Kate, this is a dismal state of affairs. Our MPO, elected officials amd the region 10 DOT seem well prepared to funnel millions of tax payer dollars into a doomed folly, a ferry terminal in County Executive Tom Suozzi’s home town of Glen Cove, yet they all turn a blind eye to the need of improved mufti-modal transit for the average individual, improved bus and rail service.

Conditions for bus riders in this immediate and surrounding community are deplorable. There are no shelter’s for bus users and the Oyster Bay Line runs on a time table that does not fit the needs of the local commuter.
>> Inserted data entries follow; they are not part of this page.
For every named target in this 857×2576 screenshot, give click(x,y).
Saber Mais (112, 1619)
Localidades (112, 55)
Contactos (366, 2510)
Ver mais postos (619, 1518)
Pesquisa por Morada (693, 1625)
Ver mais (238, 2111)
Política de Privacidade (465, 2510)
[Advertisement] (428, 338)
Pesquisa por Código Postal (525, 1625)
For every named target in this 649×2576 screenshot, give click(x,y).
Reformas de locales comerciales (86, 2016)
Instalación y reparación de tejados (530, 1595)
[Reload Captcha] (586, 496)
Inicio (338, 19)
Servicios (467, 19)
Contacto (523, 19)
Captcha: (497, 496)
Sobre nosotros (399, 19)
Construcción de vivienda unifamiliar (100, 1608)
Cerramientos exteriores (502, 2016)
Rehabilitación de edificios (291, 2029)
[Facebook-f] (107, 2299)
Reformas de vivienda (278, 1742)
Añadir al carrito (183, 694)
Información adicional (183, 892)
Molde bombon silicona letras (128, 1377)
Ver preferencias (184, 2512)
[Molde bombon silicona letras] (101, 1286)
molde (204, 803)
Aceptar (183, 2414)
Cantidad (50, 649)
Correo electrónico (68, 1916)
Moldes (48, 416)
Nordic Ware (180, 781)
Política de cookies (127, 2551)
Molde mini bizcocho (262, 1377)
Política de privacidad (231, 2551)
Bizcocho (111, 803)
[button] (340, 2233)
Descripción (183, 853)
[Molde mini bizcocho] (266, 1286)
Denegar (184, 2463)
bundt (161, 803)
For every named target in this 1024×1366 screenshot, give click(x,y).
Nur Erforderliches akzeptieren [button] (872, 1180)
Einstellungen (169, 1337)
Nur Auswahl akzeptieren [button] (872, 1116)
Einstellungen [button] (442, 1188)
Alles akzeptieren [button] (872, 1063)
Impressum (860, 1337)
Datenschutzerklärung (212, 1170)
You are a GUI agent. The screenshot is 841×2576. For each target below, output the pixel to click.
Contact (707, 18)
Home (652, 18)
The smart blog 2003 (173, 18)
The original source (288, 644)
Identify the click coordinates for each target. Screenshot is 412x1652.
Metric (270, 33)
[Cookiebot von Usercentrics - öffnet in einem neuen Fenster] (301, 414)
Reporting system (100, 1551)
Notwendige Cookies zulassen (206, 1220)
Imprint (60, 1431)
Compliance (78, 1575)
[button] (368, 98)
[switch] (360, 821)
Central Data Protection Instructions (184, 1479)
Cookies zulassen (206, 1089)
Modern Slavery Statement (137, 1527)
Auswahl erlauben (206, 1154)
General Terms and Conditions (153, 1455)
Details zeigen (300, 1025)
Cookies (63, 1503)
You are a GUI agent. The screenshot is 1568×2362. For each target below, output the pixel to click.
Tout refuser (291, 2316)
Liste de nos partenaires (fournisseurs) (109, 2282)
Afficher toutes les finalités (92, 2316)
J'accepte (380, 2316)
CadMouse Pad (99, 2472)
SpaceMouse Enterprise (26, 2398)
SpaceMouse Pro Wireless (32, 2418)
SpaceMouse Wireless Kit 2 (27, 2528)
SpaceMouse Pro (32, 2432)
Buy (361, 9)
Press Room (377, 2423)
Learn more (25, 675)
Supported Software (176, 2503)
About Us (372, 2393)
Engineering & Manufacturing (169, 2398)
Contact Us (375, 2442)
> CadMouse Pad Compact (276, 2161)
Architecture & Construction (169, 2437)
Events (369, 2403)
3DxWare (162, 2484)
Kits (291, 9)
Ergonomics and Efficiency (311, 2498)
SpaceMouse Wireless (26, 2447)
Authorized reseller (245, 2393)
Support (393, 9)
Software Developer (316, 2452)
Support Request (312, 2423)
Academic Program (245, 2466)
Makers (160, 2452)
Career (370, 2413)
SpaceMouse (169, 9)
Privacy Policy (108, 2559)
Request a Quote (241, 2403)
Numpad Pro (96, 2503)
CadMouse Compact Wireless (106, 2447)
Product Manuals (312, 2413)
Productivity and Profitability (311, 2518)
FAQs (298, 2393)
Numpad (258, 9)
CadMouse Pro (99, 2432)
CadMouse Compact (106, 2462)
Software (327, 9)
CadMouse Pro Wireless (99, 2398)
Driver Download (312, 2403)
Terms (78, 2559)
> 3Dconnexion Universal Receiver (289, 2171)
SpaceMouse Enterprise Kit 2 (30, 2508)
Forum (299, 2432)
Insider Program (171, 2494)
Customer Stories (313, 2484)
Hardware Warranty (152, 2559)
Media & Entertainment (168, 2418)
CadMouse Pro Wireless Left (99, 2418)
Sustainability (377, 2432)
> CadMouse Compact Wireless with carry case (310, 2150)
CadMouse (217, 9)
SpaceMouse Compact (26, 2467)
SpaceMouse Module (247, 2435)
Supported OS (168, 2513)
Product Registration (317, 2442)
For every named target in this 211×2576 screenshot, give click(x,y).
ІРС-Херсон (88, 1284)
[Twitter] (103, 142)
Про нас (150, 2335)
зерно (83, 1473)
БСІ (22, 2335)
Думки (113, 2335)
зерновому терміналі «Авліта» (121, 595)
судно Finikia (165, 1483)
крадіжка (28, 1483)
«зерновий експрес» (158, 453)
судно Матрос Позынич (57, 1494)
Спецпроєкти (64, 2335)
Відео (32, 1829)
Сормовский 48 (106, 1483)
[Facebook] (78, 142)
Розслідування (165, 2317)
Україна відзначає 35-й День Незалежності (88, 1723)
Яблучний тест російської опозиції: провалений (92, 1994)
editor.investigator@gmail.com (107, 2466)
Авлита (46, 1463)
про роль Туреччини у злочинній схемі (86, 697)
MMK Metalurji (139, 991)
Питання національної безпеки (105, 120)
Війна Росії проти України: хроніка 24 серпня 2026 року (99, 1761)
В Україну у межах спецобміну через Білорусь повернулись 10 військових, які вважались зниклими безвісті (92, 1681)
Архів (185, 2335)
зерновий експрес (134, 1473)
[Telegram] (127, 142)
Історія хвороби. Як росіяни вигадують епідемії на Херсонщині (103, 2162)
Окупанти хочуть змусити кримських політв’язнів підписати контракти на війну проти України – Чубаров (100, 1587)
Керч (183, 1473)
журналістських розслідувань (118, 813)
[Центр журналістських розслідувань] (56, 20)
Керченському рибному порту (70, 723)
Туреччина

Senator Johnson, should own up to the fact that those that can afford it purchase parking spaces in his justification to avail themselves of the Port Washington line. This has decimated the walkability and economic vibrance of the downtowns in his district.

Sharyn Fitzpatrick
13 years ago

I want to know if I vote for you, can you assure me that Able Ride will go back to picking up and driving disabled people to where ever they need or want to go in Long Island, in lieu of only under the ADA that your stops have to be w/in ¾ of a mile of a bus stop. I lived in Freeport for 25 yrs, I have family that live in Freeport and I can’t visit them b/c there are no bus lines where they live which is 3 blocks from Woodcleft Ave. a.k.a The Nautical Mile, which I can’t go there any more either. The ADA was put into law to protect people who are disabled and Able Ride gets to decide where I can or cannot go. That to me is in violation of the ADA, so again I ask you, what are you going to do about this situation that is discriminatory to me and thousands of others just on Long Island, especially since you had a law passed into Legislation July 2010 against discrimination against the disabled.